Failure to Thrive
by Sara Hills
Weeks after we lose her, Lou and I take turns eating our feelings and secretly dosing each other with LSD. On Monday, he tucks a tab into the mayo on my sandwich. On Tuesday, I bury one in a swirl of cream atop his cake. Wednesday, it’s spiked marinara and milkshakes.
By Thursday we’re high as diamonds.
I call in sick and my boss’s teeth chatter through the phone like shiny stacks of white plates, rattling the hollow bowl of my body. He shouts, “You’re fucking unreliable,” a purple whelp of a sound that punches my useless empty breasts. Not for the first time, I realize how fragile we are, chipped monstrosities of ceramic-fired clay.
Lou steadies me with his fork-fingered hand and sings that my tits are happy soup cans. He draws faces on them in ballpoint pen, giving them toothy mouths and eyes wizened with promise. It’s the most enlivened I’ve felt in weeks—me, skin glowing iridescent against the dark ink; him, drawing with his tongue out, like a child would, all willowy limbs and hopeful yellow hair, tracing rainbows.
Later, we run into the box-small yard and let our crown chakras unfurl under the humming sky. We are sun-soaked artichokes beside our blue-walled house.
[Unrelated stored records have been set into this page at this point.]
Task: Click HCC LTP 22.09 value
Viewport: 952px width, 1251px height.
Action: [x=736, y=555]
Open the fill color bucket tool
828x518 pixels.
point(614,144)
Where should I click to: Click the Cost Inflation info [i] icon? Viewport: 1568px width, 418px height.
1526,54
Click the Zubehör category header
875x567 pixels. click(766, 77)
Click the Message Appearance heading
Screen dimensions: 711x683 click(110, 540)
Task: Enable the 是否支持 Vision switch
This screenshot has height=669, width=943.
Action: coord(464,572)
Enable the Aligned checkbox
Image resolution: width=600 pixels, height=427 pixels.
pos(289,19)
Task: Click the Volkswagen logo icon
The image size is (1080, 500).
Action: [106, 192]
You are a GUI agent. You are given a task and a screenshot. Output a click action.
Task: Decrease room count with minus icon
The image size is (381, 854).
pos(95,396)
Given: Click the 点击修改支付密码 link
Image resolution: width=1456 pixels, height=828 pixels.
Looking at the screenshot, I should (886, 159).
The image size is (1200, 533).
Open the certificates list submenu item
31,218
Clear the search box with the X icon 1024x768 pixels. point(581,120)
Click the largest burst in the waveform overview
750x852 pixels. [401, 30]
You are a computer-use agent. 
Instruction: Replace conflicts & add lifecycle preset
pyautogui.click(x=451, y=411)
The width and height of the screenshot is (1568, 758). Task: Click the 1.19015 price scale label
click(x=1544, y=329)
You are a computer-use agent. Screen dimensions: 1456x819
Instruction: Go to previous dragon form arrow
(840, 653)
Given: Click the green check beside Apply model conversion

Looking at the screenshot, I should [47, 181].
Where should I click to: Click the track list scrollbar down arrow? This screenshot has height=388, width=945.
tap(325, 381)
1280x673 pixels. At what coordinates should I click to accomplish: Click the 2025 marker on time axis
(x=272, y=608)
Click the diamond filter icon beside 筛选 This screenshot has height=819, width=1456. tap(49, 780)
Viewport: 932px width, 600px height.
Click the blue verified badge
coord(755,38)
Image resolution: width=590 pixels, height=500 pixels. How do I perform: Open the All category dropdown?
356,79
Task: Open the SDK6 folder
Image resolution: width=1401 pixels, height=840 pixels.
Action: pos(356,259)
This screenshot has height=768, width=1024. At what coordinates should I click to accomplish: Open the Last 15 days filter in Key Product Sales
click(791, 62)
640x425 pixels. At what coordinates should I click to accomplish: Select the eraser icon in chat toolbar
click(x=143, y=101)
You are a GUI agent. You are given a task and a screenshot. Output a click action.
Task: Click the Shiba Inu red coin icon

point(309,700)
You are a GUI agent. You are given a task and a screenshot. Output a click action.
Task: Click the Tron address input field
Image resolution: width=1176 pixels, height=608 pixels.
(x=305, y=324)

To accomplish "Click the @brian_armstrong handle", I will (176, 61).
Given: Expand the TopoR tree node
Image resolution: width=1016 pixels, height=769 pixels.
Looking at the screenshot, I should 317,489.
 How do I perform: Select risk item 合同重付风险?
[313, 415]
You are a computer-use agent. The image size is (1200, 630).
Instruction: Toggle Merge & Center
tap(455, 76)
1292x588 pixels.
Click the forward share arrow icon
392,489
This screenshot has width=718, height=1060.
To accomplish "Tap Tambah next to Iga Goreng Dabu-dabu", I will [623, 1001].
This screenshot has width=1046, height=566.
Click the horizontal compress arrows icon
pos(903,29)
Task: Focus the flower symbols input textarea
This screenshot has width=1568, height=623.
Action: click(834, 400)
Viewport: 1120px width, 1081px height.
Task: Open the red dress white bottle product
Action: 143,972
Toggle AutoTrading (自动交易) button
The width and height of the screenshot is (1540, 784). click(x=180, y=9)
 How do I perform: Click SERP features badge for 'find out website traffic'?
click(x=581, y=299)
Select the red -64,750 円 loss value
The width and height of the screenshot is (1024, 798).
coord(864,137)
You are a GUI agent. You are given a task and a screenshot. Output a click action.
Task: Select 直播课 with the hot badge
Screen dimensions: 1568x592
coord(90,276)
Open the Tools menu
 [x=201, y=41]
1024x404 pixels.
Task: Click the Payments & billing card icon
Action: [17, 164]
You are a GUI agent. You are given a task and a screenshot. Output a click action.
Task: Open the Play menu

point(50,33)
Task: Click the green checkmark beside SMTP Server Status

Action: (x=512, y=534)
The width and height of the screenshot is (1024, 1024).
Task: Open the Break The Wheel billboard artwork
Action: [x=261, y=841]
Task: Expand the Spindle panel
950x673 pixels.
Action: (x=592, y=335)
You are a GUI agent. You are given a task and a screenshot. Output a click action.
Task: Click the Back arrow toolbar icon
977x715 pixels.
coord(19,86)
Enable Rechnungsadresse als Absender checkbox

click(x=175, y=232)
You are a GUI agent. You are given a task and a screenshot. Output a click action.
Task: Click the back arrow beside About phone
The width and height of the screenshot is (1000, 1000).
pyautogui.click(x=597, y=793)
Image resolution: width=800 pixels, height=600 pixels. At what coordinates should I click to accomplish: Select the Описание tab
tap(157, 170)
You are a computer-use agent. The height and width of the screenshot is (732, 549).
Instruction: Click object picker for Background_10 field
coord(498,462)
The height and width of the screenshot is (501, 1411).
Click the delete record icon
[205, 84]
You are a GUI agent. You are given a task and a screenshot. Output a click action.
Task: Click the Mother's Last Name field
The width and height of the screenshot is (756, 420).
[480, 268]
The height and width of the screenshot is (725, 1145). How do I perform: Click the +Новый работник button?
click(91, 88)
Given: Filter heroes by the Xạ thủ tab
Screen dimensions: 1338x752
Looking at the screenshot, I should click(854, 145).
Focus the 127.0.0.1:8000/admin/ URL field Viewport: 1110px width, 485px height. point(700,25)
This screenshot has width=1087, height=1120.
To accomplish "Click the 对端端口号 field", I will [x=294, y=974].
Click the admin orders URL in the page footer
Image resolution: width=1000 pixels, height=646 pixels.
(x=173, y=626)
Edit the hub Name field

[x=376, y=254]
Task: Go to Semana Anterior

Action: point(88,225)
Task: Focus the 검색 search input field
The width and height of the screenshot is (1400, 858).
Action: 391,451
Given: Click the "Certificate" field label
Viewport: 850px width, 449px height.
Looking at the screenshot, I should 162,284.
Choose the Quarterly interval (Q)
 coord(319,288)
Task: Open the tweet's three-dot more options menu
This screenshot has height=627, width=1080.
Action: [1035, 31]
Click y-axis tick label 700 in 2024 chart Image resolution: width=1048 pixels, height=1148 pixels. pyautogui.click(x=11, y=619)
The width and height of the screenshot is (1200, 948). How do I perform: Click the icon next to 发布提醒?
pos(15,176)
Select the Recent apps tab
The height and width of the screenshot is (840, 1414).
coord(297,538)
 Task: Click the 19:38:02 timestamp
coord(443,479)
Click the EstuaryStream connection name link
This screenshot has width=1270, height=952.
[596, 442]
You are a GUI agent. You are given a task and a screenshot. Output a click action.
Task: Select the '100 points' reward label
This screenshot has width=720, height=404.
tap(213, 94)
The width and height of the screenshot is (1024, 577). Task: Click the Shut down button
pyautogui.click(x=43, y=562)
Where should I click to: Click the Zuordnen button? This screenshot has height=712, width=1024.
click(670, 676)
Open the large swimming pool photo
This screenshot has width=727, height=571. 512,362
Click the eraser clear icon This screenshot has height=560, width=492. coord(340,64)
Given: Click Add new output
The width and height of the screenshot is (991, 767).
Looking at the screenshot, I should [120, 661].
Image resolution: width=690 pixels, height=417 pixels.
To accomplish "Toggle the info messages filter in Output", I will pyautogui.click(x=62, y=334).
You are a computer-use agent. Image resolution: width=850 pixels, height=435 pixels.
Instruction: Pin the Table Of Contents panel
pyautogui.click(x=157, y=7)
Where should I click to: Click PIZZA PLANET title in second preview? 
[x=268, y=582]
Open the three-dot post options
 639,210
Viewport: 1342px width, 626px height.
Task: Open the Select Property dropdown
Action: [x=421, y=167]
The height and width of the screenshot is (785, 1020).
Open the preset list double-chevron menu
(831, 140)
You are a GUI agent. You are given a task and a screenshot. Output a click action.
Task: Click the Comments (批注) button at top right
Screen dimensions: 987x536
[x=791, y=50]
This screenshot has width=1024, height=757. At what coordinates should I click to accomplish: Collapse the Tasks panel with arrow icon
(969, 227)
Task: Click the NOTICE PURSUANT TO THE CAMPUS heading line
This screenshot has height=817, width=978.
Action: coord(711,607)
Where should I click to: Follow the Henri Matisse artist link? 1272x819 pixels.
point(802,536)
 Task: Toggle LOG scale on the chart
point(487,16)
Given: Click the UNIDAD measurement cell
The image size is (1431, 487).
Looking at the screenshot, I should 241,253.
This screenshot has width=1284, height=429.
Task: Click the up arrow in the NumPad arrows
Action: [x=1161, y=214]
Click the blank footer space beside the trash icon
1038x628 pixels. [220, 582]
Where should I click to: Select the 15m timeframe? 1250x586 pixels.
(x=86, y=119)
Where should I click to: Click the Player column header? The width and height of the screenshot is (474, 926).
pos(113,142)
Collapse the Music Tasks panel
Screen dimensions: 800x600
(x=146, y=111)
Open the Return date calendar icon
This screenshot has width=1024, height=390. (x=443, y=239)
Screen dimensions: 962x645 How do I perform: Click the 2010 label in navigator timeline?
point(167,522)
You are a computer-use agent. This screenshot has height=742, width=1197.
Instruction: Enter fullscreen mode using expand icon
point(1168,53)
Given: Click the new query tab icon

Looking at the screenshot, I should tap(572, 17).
And when the light fades, Lou, convinced that our hearts are bruised apples that need protecting, washes the pleated skin of my stomach with his tears.
By the time the moon rises like a refrigerator light across the empty shelf of the sky, Lou and I are already sinking. We lay back on the leaf litter, watching for comets and constellations, falling stars and signs. Above, 747s soar like milk bottles, blinking mandalas of coded prayers that vibrate the earth while we hold our breath and wait to feel forgiven.